My gf moved in recently and my dog has been beside me for 7 years since he was 12 weeks old. She pushed my dog at his chest with two hands the other night and gets a little angry about him sleeping in the bed.
At first it was about the hair so I washed a ton of sheets,blankets,pillow cases to have back ups and to have a sheet always over the bedding we use. I don’t like her being aggressive to my dog and find it a turn off.
She thinks my dog is jealous and doesn’t like her. I think she’s being dramatic and I absolutely will get rid of her before him. He’s been my healing in life and taught me a lot about anger and not being depressed so as to keep him safe and happy and fed.

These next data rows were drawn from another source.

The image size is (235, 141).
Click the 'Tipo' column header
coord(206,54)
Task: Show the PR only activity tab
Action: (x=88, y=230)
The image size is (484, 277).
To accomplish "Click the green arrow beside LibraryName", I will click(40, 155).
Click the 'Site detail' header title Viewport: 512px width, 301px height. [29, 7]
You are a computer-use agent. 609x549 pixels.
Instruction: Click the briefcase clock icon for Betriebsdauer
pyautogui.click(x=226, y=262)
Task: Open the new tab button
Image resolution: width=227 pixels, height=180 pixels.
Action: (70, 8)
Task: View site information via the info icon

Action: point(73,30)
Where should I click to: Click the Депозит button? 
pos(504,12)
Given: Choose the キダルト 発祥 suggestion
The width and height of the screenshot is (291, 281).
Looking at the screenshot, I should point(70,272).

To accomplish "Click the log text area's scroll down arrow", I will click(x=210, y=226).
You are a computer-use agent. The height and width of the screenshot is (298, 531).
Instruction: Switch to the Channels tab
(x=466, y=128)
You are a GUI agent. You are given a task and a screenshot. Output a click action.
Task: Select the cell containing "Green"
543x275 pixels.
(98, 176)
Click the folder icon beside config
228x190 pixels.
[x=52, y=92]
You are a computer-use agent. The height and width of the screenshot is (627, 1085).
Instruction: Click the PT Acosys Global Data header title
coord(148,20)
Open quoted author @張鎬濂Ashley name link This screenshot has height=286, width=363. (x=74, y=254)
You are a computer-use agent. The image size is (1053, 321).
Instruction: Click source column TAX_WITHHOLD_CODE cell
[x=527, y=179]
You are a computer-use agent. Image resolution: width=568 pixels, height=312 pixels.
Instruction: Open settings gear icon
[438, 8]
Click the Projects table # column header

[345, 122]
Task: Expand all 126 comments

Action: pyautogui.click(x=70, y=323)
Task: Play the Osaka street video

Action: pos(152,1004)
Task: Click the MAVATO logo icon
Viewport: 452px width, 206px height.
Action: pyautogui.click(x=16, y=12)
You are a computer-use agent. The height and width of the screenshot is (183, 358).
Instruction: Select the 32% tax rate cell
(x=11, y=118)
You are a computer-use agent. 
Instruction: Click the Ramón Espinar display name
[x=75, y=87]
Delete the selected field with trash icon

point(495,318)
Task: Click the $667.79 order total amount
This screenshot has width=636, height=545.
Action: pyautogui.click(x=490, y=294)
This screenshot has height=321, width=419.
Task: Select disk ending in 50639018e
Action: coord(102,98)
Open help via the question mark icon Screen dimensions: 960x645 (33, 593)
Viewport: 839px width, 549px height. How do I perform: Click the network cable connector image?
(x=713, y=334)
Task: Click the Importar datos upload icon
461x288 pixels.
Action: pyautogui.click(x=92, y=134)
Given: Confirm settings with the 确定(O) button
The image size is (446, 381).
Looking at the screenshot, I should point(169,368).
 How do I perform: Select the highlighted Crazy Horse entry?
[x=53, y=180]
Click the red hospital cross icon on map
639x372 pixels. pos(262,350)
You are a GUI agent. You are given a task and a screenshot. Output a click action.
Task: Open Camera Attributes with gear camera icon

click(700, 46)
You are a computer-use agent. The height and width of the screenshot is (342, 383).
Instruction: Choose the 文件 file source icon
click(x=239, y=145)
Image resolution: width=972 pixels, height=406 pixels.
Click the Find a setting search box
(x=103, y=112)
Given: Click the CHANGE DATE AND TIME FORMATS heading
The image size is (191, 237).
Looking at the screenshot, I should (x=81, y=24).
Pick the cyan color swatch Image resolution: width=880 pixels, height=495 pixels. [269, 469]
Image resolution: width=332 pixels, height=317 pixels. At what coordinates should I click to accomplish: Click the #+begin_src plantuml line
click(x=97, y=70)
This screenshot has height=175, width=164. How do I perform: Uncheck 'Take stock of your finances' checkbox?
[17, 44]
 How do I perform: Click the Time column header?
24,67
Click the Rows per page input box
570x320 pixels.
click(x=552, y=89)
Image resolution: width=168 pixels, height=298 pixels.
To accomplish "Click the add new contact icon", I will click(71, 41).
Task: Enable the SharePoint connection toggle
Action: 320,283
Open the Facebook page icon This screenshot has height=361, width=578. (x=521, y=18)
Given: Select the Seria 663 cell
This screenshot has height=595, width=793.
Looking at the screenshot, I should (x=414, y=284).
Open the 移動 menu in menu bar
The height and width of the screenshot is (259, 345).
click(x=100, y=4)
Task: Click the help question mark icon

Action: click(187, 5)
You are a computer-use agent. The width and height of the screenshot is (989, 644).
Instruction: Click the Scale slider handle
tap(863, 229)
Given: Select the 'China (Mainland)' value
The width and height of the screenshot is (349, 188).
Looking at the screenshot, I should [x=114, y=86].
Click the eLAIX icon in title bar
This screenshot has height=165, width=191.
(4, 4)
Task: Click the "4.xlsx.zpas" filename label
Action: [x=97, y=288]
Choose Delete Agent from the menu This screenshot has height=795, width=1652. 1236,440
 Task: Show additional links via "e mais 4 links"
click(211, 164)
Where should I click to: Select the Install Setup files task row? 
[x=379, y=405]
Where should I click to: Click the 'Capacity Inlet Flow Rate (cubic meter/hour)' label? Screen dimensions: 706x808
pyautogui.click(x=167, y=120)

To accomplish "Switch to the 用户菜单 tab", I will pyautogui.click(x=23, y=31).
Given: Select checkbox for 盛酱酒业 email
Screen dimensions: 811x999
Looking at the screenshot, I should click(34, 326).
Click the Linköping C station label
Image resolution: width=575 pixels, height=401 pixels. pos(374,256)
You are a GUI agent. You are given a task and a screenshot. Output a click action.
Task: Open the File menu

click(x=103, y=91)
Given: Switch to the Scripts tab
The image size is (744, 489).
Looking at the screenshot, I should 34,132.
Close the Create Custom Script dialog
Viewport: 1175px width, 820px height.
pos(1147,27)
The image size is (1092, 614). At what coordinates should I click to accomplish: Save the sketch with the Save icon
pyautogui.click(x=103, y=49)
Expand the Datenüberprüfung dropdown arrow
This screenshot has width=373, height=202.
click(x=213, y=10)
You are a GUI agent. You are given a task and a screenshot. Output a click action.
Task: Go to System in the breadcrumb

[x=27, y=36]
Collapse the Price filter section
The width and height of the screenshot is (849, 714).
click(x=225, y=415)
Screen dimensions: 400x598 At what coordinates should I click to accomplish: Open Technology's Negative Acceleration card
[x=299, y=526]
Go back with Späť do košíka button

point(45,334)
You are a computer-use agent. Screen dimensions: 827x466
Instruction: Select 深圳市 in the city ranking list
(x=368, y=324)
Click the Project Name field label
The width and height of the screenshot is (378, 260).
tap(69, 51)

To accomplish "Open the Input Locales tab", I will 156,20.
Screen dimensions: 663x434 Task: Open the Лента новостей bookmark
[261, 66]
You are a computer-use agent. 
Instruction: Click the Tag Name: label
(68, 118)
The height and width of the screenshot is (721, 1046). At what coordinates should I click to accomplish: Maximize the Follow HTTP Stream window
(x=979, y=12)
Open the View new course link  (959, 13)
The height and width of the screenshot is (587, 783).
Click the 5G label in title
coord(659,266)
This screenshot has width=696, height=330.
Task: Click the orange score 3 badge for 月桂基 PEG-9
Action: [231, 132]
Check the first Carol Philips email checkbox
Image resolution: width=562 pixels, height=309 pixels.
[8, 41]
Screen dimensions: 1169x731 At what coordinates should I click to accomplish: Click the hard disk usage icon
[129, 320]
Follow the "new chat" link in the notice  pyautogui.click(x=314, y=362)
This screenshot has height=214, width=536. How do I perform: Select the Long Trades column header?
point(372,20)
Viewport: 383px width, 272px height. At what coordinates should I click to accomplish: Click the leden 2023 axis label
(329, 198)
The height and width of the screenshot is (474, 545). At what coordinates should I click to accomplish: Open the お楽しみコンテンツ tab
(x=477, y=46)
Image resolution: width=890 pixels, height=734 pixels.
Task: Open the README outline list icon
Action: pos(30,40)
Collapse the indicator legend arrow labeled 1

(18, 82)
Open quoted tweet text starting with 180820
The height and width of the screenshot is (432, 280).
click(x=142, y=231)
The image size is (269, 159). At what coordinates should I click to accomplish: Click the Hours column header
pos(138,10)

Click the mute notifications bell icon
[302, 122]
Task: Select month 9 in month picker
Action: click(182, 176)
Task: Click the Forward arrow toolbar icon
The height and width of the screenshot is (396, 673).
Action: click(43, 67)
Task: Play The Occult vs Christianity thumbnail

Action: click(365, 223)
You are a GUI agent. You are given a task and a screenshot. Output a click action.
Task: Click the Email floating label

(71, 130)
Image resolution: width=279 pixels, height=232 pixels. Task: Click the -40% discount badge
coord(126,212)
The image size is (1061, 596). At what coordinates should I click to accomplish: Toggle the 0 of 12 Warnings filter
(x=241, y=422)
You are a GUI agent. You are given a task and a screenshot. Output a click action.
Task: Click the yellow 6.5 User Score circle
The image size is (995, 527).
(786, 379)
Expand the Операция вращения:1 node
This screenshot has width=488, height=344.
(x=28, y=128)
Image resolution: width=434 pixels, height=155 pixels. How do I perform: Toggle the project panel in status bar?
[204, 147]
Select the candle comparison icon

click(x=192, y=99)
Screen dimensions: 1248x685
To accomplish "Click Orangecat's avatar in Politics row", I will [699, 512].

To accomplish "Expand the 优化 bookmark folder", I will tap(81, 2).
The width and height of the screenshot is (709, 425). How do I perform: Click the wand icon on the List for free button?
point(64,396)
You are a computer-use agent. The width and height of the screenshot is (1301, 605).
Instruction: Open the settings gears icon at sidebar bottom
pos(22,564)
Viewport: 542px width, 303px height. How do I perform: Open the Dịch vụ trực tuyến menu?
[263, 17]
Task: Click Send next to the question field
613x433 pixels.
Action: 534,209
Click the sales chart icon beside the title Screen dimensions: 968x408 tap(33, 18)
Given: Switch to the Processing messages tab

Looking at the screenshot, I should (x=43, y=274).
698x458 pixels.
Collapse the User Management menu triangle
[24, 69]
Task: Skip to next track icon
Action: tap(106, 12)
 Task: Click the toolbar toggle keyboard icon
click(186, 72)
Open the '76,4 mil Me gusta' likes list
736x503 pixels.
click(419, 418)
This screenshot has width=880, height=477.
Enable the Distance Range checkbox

He’s like my son,brother, and best friend. He’s made me suck it up when depressed and been my support. Should I give her ultimatum or just move on to someone who respects my boundary?
And am I crazy for putting my dog that’s has slept beside me for 7 years over a new relationship
Conclusion
OP is currently in a difficult position where his commitment to his long-standing relationship with his dog directly clashes with the expectations and behaviors of his new girlfriend. His strong emotional investment in the dog, who has provided significant personal support, makes him unwilling to compromise on the dog’s comfort or place in his life.
The central question remains whether OP should enforce a firm boundary by issuing an ultimatum to his girlfriend, or if he should prioritize his well-being by ending the relationship with someone who shows aggression toward his beloved pet. Readers must consider the weight of a seven-year bond versus a new romantic partnership under these circumstances.
Here’s how people reacted:
But that was OUR OWN DOG. She had no right. I don’t care that she was your gf. That’s bullshit that these assholes think they’re entitled to so much, they can just take over everything in the others’ life. You want a dog to train and have more control over, or control over in your own way, get your own damn dog, or communicate, FULLY, with your SO.
This infuriates me so much, ffs.
That said, you don’t get to push the dog or be mean to the dog.
The 3 of you all have complex thoughts, emotions, and relationships. And the dogs’ feelings matter too. Idk that your dog is jealous, but let’s say he is. Is that not valid? Wouldn’t the correct response be to build a relationship with the dog to change the dynamic from I’m taking your best friend away from you, to we are all 3 best friends?
Instead of just trying to push the dog out of bed, get him a nice dog bed, create a nice sleeping space for him, and take the time to help him adjust with some treats and positive reenforcement.
When I got together with my now fiancee, I told her I was not cool with animals in the bed. She respected that and guess what, the dogs are fine not sleeping in the bed and her and I get on amazingly.
Relationships are about compromise and it’s up to you if you’re willing to compromise.
One big thing that bothers me about animals in bed is they ruin intimacy.
OP find you someone like me! Animals always come first!!
Mom always said “be leery of anyone who doesn’t like cats”. It’s been proven over and over in my life that was the best advice she ever gave me. AND I’ll add dogs to that statement.
For you, the dog is a part of your world. For your dog, you are their world.
Your dog was in your home before she was, she does not get to dictate where the dog sleeps.